If you've seen enough of Corey's films, I think you'll realize that the answer to that question is a resounding NO! So, it's more interesting to see how Corey loses the girl. One good example of this is the Christmas movie Holiday Affair, which is airing tonight at 8:00 PM ET on TCM.
Janet Leigh plays Connie, who is a department store "spy": she's a comparison shopper for one of the stores, looking at the price and quality of products sold by other stores, only to return the goods. Naturally, department stores don't like this, and want their employees to report such spies to management. Connie buys a model train set from clerk Steve (Robert Mitchum), telling him honestly that she's a war widow with a son. Steve suspects Connie of being a spy, but doesn't turn her in, which gets him fired. In some ways, though, that's not such a bad thing, since Steve would really rather follow his passion of building boats out on the Pacific coast; he just needs the seed money and was working a "real" job to get that.

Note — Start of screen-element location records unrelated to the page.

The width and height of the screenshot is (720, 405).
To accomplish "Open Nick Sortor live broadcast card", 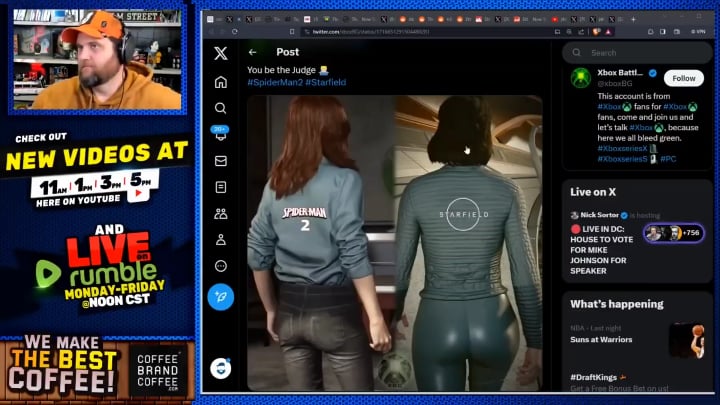I will tap(637, 242).
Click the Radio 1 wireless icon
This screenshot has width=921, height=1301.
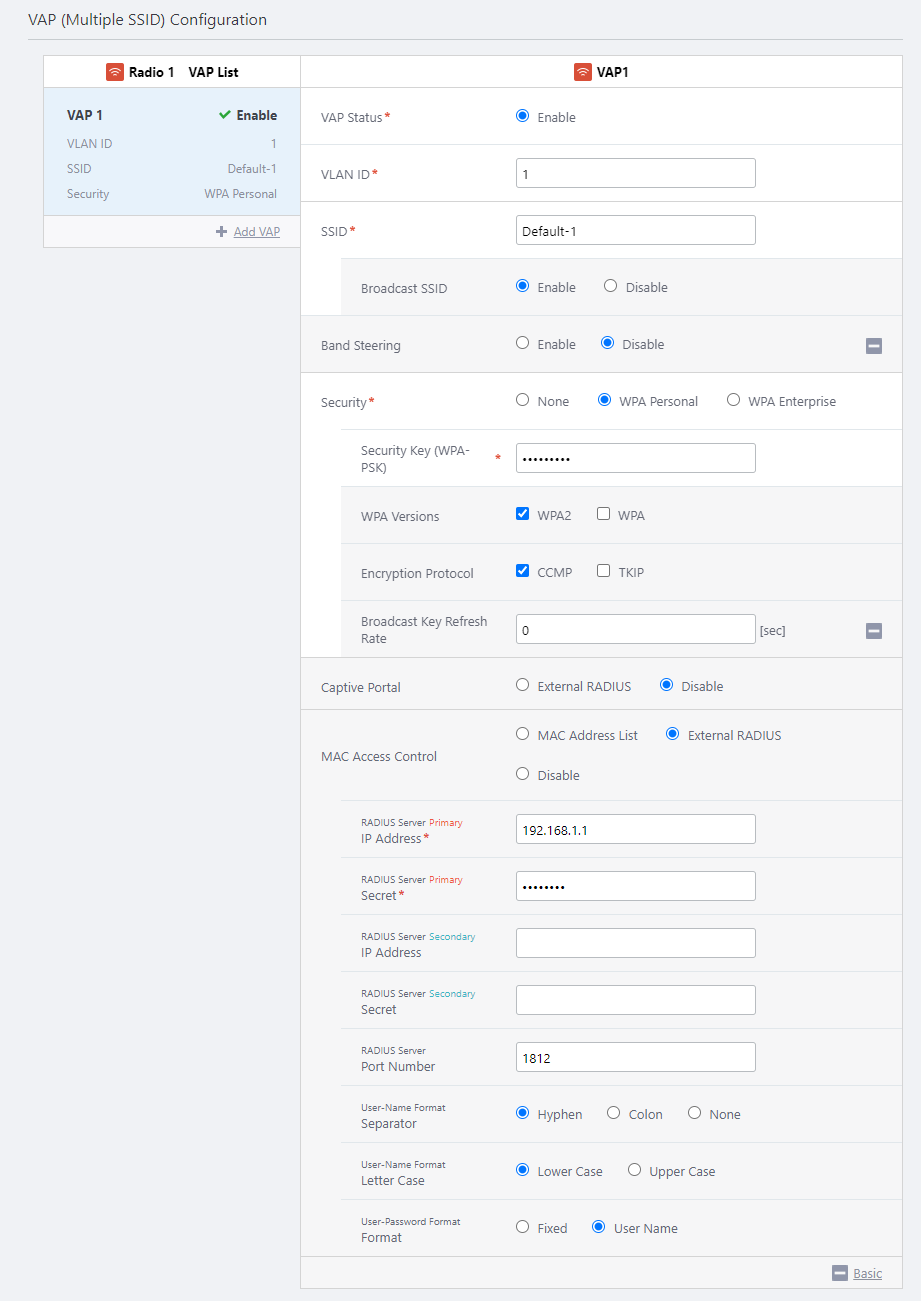[115, 72]
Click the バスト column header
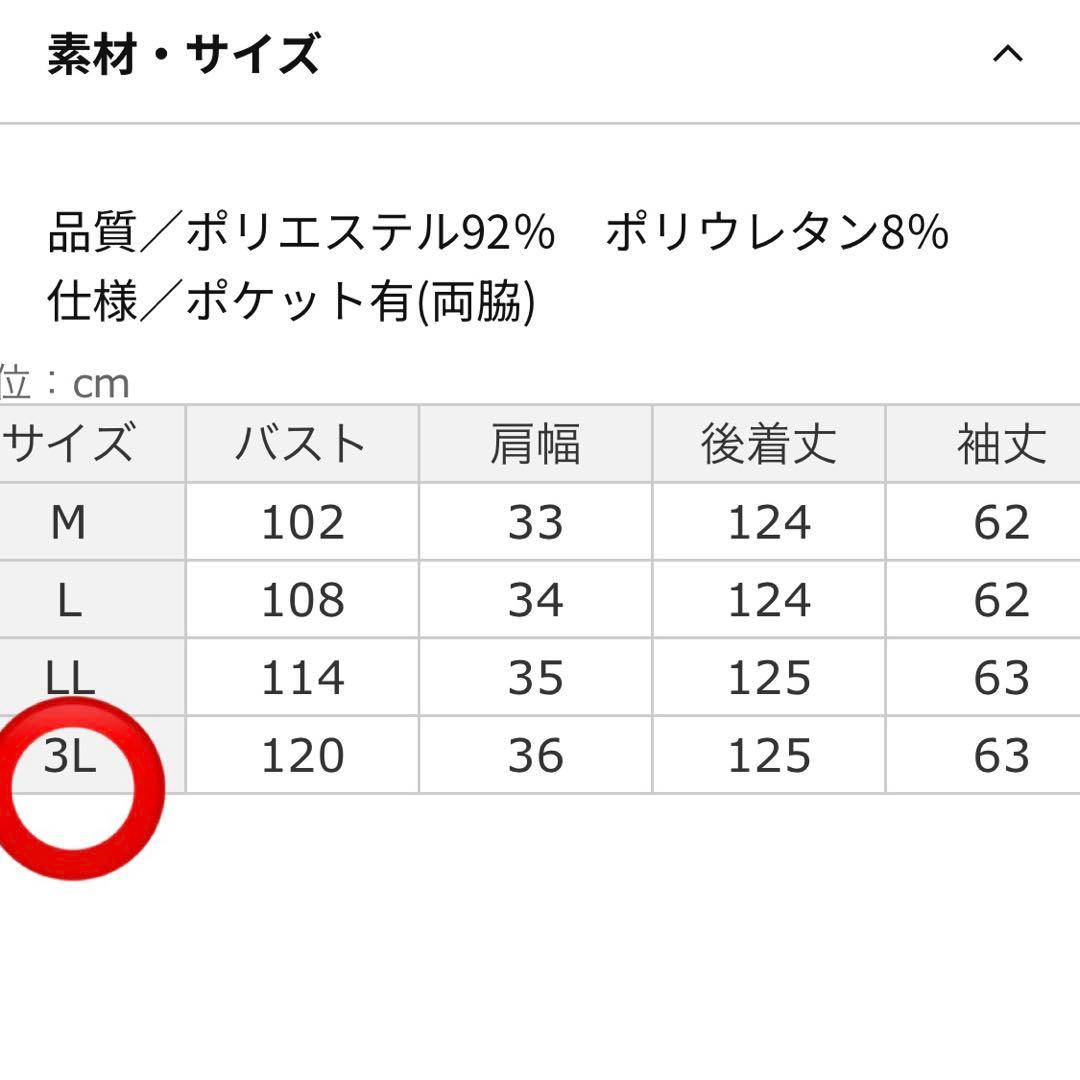The height and width of the screenshot is (1080, 1080). [302, 444]
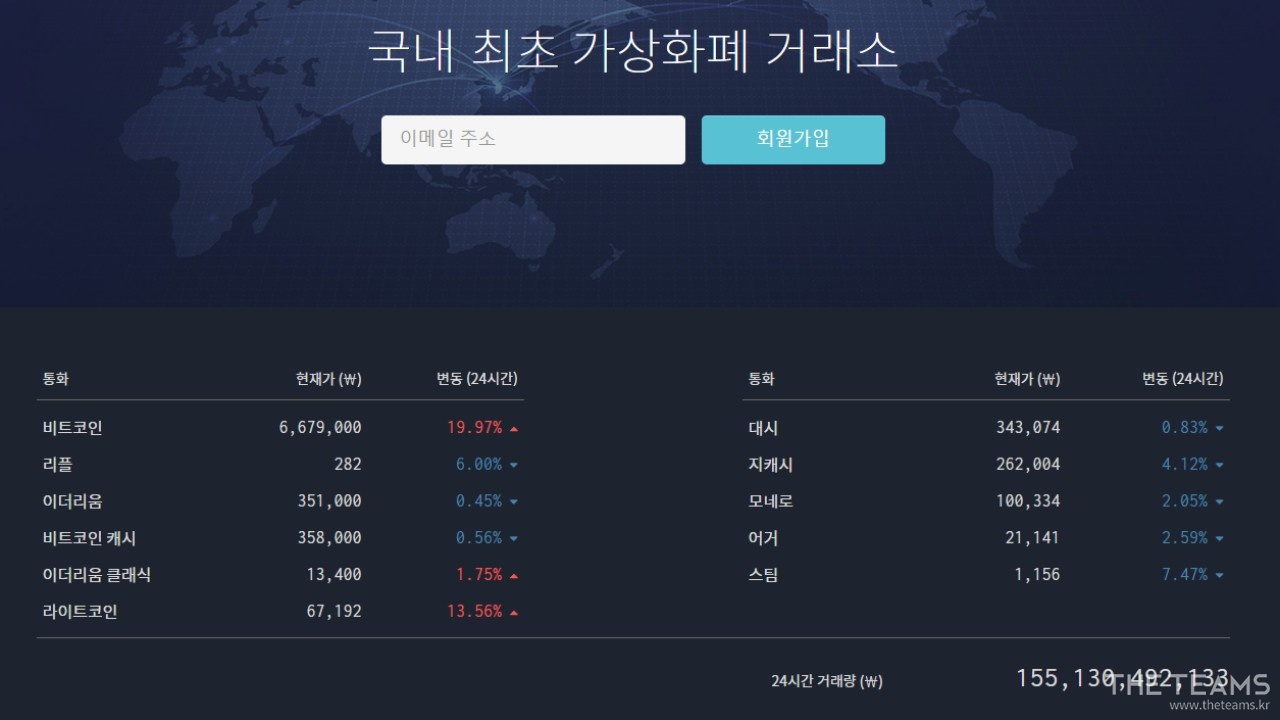Sort by left table 현재가 (₩) header

328,379
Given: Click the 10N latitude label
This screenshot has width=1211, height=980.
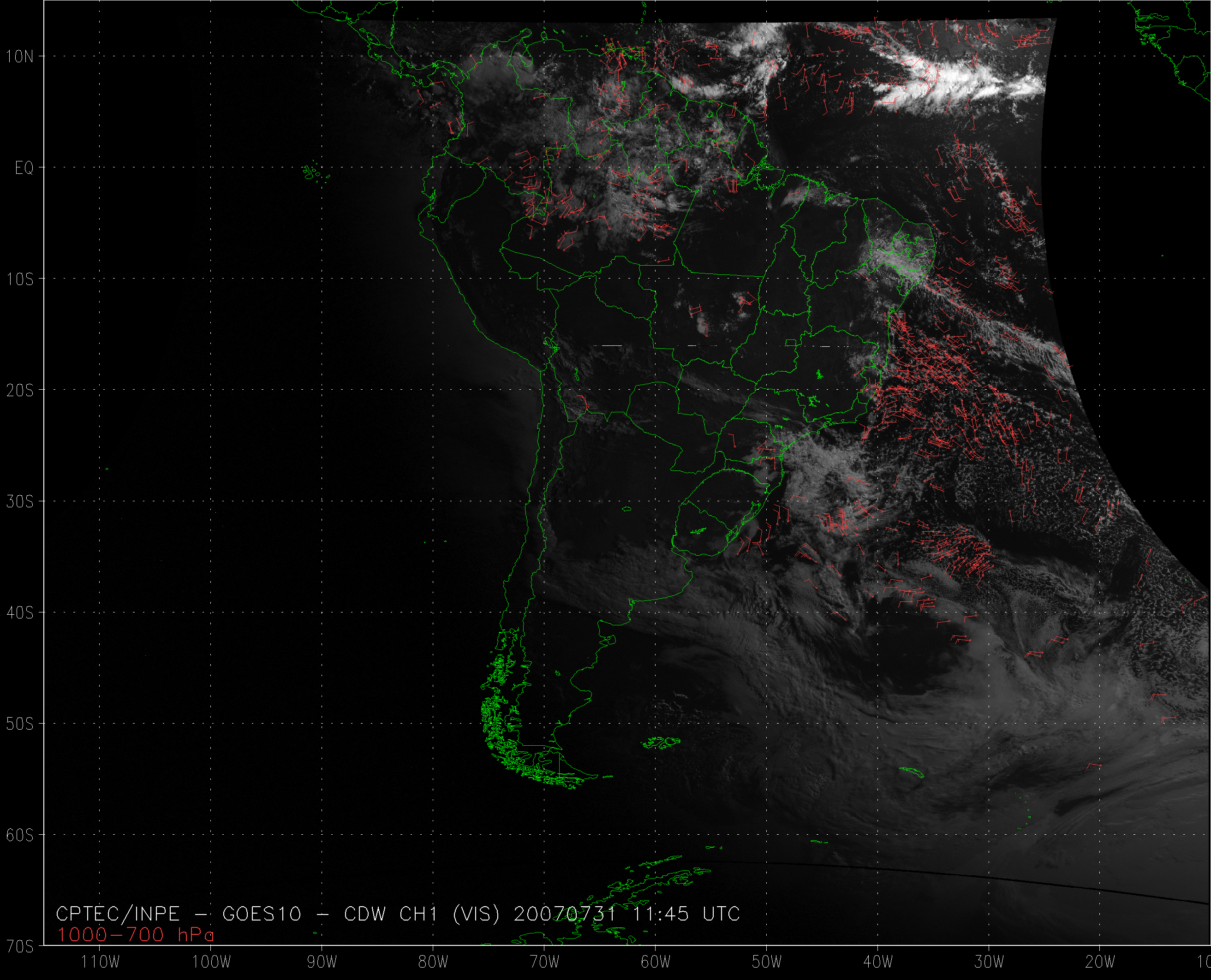Looking at the screenshot, I should (x=20, y=56).
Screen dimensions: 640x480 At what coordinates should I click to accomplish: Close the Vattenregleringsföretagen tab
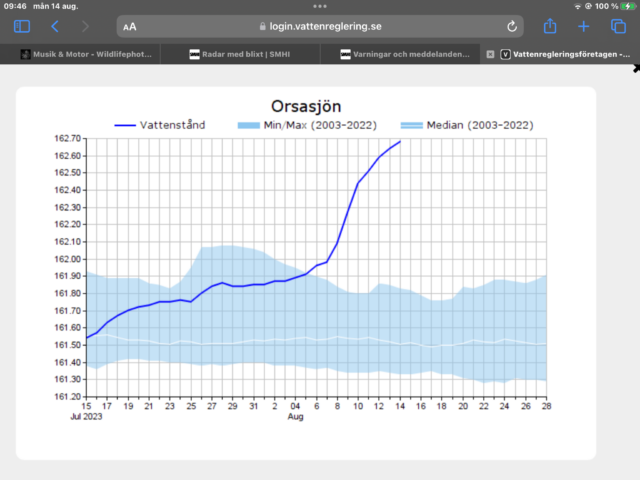490,54
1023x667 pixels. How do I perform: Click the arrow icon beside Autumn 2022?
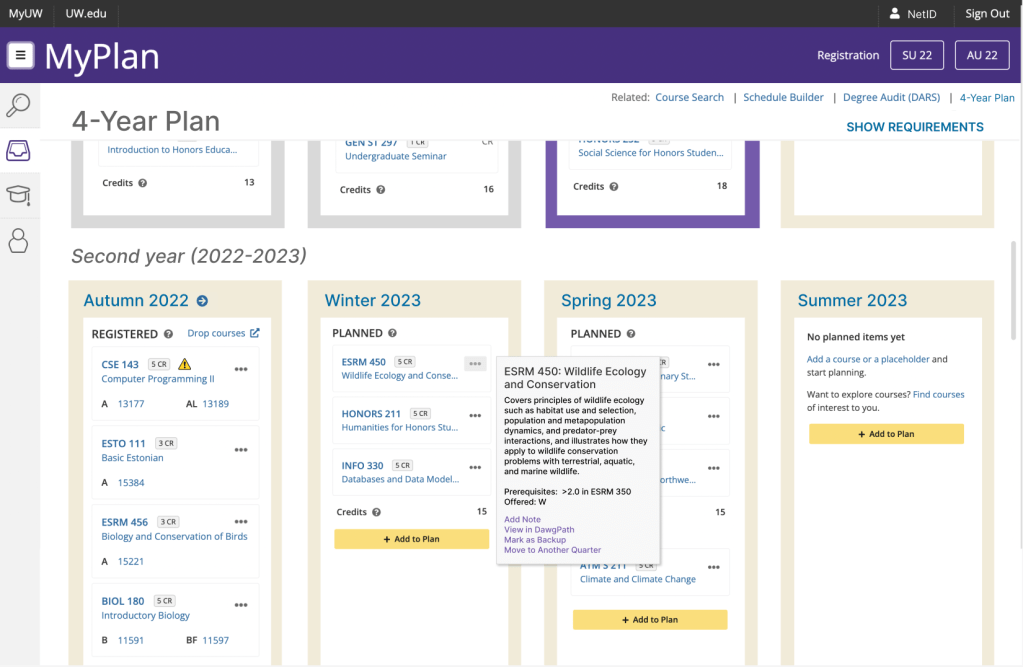click(x=203, y=301)
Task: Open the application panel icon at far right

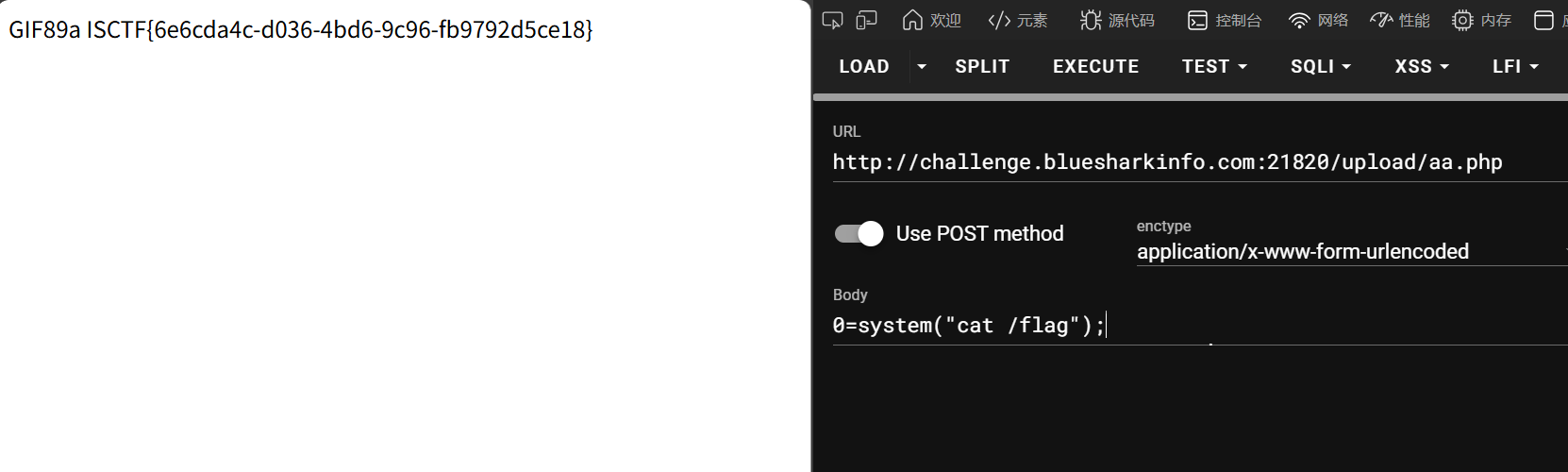Action: 1543,20
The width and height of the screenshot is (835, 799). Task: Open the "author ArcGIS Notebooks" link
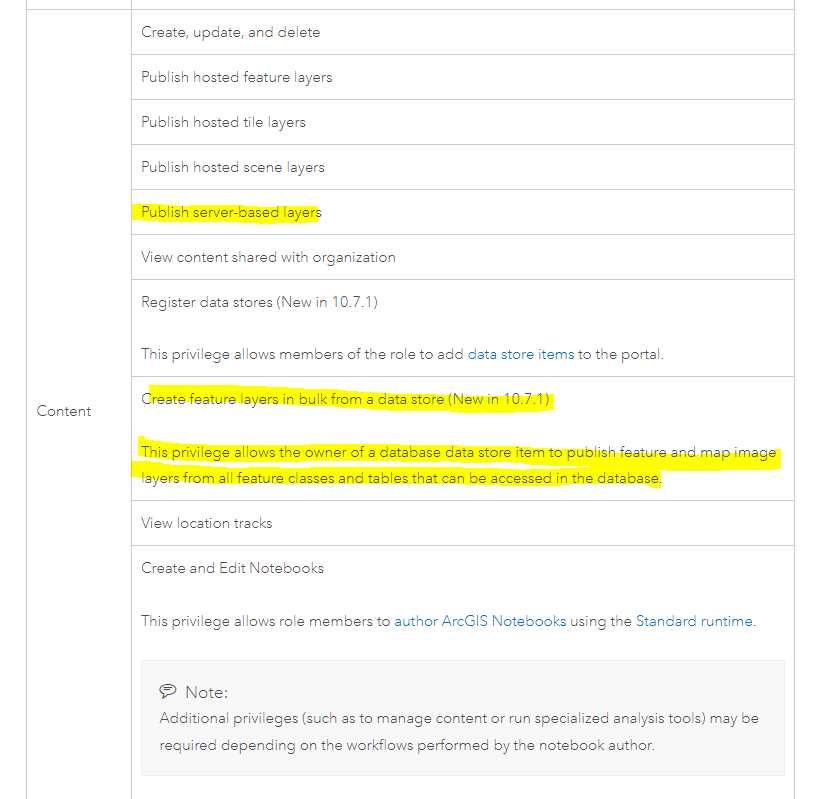coord(480,621)
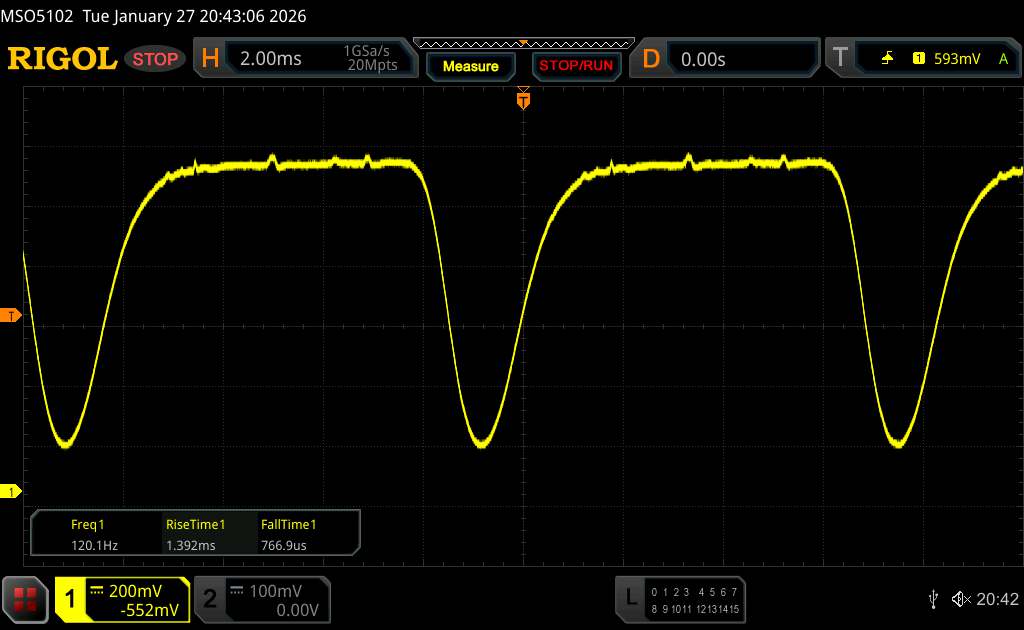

Connie's little kid, however, finds out about the train, and figures it's a Christmas present for him. Connie is still planning on returning it, but Steve feels really badly for the kid, so despite having been fired, he buys the same train set for the kid for Christmas. Complications ensue, but you know that at the end of the movie Connie and Steve are going to end up together.
Where does Wendell Corey fit into all of this? He plays Carl, who is Connie's fiancé. He loves Connie, but also realizes she doesn't particularly love him. He wants a wife and likes the kid, and also knows that the kid probably should have a father in his life. So for Carl, this is really just as much a marriage of convenience as it is a marriage of love. Carl can't undrestand why Connie could possibly be in love with Steve, especially since his situation is so unstable. Still, the casting of Wendell Corey makes it almost a certainty who is going to end up with the girl. (If it had been Bill Holden opposite Mitchum, as in Rachel and the Stranger, there would have been a more interesting dilemma.)
Despite the fact that you know how this movie is going to end, it's a great film for the holidays since it's completely undemanding but enjoyable in its relatively light story line. It got a release to DVD a few years back, both individually and as part of the same box set as two other Christmas movies I've recommended this month: All Mine to Give and It Happened on Fifth Avenue.